Nevertheless, we should acknowledge that while high doses of metformin have been reported to increase the lifespan of C. elegans in an AMPK-dependent manner [42], this metformin effect could not be observed in fruit flies [45]. Thus, while AMPK activation increases lifespan in Drosophila, metformin supplementation does not. Forthcoming studies should determine whether the lack of equivalence between feeding metformin and activating AMPK may be due to either off-target detrimental metformin effects or the detrimental effects of systemically activating AMPK in relevant versus non-relevant tissues for lifespan extension [24]. In this regard, it should also be considered that while previous studies in fibroblasts and rat hepatoma cells have shown that AMPK activation by metformin occurred by mechanisms other than changes in the cellular AMP:ATP ratio [46], recent evidence in primary hepatocytes has revealed that metformin activates AMPK by decreasing the cellular energy status via a significant rise in the cellular AMP:ATP ratio [47]. Moreover, metformin has been reported to mimic a low-energy AMPK-activating state by increasing AMP levels through the inhibition of AMP deaminase (AMPD) in skeletal muscle cells and the development of fatty liver [48,49]. Curiously, when Stenesen and colleagues [23] tested the longevity effects of an insertional mutation in AMPD that catalyzes the hydrolytic deamination of AMP into inosine monophosphate, i.e., the opposite direction of the longevity genes adenylsuccinate synthetase, adenylsuccinate lyase, adenosine kinase, and adenine phosphoribosyltransferase, they failed to observe any effects on lifespan. Whether the metformin ability to directly [48] or indirectly inhibit AMPD, such as through the accumulation of intermediates during the folate-dependent metabolism of one carbon unit [43], could counteract the longevity induced by AMPK activation certainly merits further exploration.

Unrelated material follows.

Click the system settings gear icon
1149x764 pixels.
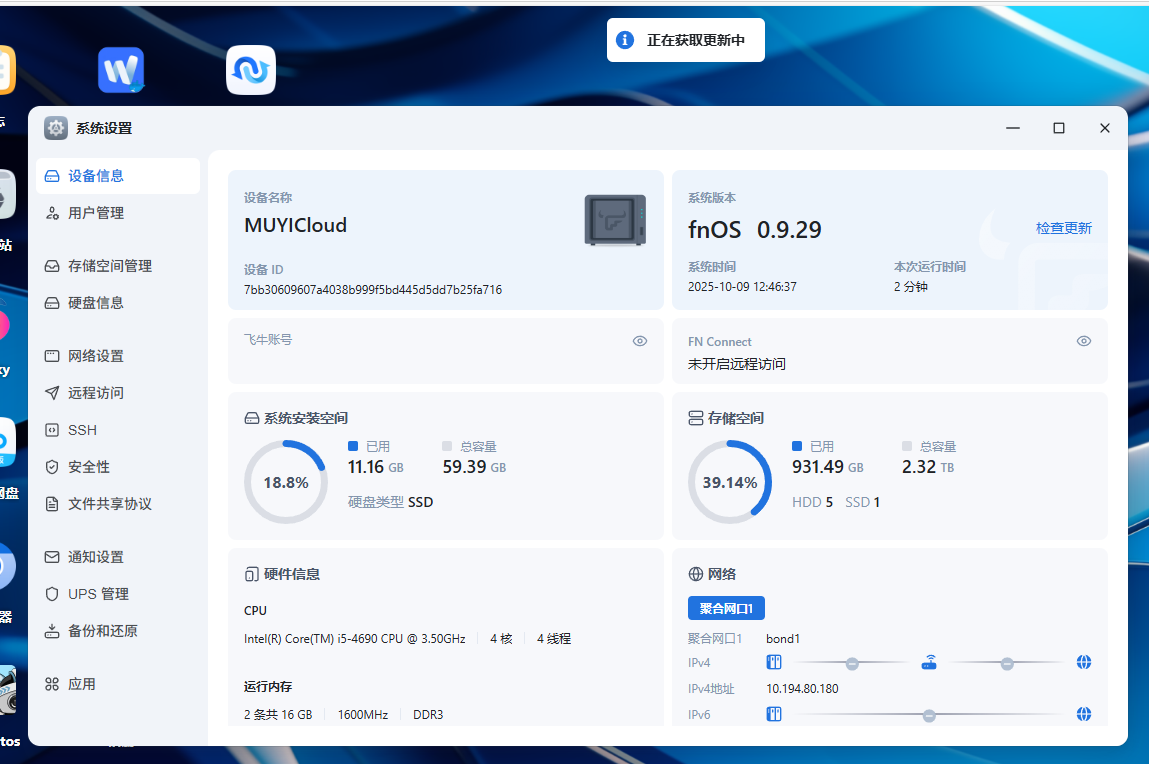coord(56,128)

The molecular mechanism(s) through which the gerosuppressant metformin could increase life span and delay tumor formation and progression remain unclear. Most studies have focused on ultimate causes, which mostly involve the reasons why metformin has beneficial effects. An ever-growing experimental body of evidence strongly suggests that metformin operates as an efficient inhibitor of the mTOR/S6K1 gerogenic pathway due to its ability to ultimately activate the AMPK energy-sensor in a cell-autonomous manner. If an aging-related decline in the AMPK sensitivity to cellular stress is a crucial event for mTOR-driven aging and aging-related diseases, including cancer, it is now time to explore molecular events that primarily involve the "how" questions; unraveling new proximal causes through which AMPK activation endows its gerosuppressive effects may offer not only a better understanding of metformin function but also the likely possibility of repositioning our existing gerosuppressant drugs.

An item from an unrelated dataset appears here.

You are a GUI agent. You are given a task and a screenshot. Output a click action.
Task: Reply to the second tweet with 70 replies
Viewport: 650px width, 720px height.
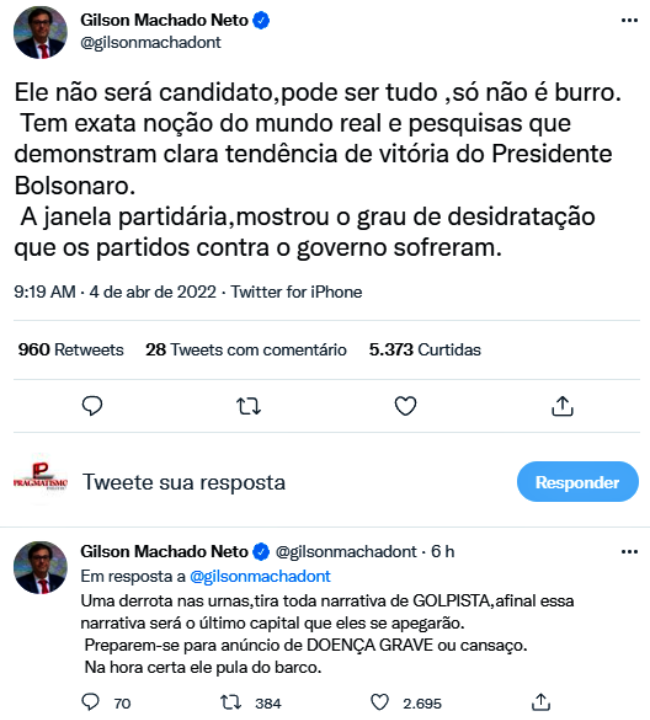92,702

This work was financially supported by the Instituto de Salud Carlos III (Ministerio de Sanidad y Consumo, Fondo de Investigación Sanitaria (FIS), Spain, grants CP05-00090, PI06-0778 and RD06-0020-0028), the Fundación Científica de la Asociación Española Contra el Cáncer (AECC, Spain), and the Ministerio de Ciencia e Innovación (SAF2009-11579, Plan Nacional de I+D+ I, MICINN, Spain).

Conflicts of Interest

The authors of this manuscript have no conflict of interests to declare.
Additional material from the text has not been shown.